→ **WORK REQUIRED**: Using the records below, write out the line with "How do I perform: Click the Outliner" and each line after it through the final one, exactly, and only those.

·····

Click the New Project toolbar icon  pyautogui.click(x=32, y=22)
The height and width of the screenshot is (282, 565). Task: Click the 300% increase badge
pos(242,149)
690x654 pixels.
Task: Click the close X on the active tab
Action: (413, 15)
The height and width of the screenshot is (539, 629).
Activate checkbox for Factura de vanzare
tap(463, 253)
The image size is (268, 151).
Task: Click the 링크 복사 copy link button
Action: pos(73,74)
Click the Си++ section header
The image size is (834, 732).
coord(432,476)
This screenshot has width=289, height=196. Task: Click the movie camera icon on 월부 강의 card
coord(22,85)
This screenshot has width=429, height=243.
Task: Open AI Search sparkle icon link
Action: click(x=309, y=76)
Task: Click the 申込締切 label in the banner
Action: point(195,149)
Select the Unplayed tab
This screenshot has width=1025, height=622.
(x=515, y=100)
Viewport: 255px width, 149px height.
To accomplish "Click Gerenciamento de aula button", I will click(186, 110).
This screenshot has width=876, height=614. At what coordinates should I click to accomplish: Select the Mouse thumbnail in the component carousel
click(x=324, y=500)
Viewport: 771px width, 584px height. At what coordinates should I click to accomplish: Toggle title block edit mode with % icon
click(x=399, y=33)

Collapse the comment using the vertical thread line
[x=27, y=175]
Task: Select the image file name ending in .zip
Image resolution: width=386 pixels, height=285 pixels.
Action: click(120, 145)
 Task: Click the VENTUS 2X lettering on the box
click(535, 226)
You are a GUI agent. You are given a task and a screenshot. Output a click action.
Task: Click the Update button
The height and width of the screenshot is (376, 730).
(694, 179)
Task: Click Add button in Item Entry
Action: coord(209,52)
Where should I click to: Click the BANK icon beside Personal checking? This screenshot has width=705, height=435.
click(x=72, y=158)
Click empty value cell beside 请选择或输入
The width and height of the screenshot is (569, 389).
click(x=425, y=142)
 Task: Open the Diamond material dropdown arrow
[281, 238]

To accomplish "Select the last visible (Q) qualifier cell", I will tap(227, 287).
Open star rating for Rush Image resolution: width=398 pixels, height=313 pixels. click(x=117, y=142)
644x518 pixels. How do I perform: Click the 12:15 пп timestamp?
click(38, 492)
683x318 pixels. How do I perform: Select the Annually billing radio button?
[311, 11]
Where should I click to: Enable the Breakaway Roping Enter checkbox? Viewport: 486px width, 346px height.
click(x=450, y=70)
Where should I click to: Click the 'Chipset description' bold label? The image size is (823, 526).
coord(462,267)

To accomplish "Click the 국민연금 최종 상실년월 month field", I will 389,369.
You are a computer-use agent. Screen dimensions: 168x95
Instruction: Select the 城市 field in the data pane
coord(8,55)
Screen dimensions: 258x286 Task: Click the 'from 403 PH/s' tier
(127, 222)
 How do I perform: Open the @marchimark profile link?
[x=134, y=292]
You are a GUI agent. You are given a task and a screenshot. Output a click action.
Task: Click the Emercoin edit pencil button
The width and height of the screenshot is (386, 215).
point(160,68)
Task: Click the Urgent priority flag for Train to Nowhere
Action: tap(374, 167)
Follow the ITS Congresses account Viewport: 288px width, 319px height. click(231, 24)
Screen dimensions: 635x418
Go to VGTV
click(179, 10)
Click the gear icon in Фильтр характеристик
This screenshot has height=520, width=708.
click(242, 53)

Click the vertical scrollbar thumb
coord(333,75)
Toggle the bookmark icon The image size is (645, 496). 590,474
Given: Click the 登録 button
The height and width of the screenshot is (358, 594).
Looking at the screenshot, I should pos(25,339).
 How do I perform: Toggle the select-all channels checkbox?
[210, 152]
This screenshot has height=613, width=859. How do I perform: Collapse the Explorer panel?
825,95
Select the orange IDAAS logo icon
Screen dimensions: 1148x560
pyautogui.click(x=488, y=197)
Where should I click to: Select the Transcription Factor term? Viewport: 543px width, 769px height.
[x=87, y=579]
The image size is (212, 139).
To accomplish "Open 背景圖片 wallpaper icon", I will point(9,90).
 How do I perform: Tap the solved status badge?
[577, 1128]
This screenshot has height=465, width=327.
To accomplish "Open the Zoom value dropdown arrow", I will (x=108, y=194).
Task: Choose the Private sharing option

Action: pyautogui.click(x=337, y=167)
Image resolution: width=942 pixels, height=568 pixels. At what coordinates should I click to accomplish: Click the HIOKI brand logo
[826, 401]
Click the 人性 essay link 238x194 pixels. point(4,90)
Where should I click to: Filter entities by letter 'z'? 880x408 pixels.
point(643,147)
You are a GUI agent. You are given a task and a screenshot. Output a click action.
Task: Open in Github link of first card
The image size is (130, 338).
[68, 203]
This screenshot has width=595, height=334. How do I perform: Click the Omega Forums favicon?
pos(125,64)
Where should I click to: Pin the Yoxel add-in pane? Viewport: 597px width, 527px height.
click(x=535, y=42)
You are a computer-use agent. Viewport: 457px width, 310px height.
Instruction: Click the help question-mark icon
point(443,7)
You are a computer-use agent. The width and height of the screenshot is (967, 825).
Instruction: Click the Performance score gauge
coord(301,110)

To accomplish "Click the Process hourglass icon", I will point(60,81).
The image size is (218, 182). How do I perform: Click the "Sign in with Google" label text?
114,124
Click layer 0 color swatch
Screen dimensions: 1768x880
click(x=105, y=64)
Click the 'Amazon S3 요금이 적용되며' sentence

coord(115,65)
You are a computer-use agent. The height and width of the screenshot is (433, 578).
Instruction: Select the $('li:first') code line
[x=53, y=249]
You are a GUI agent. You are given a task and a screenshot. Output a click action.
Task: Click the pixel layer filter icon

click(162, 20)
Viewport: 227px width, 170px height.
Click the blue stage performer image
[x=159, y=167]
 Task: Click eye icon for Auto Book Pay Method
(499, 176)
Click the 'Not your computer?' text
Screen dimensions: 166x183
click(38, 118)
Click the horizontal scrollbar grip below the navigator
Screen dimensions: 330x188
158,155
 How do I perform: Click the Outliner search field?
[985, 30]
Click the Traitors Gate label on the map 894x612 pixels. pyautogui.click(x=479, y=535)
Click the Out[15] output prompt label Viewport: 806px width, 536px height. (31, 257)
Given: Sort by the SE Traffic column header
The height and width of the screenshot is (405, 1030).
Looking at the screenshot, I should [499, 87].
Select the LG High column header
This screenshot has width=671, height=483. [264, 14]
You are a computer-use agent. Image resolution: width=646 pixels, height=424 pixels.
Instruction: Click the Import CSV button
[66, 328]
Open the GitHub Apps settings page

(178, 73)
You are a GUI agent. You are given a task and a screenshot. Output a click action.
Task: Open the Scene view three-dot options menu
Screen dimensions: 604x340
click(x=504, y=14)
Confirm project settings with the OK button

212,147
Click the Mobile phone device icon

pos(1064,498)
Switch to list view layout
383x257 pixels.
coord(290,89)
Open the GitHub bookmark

·····

→ **ANSWER BOX**:
 How do I perform: Click the Outliner search field?
[985, 30]
Click the Traitors Gate label on the map 894x612 pixels. pyautogui.click(x=479, y=535)
Click the Out[15] output prompt label Viewport: 806px width, 536px height. (31, 257)
Given: Sort by the SE Traffic column header
The height and width of the screenshot is (405, 1030).
Looking at the screenshot, I should [499, 87].
Select the LG High column header
This screenshot has width=671, height=483. [264, 14]
You are a computer-use agent. Image resolution: width=646 pixels, height=424 pixels.
Instruction: Click the Import CSV button
[66, 328]
Open the GitHub Apps settings page

(178, 73)
You are a GUI agent. You are given a task and a screenshot. Output a click action.
Task: Open the Scene view three-dot options menu
Screen dimensions: 604x340
click(x=504, y=14)
Confirm project settings with the OK button

212,147
Click the Mobile phone device icon

pos(1064,498)
Switch to list view layout
383x257 pixels.
coord(290,89)
Open the GitHub bookmark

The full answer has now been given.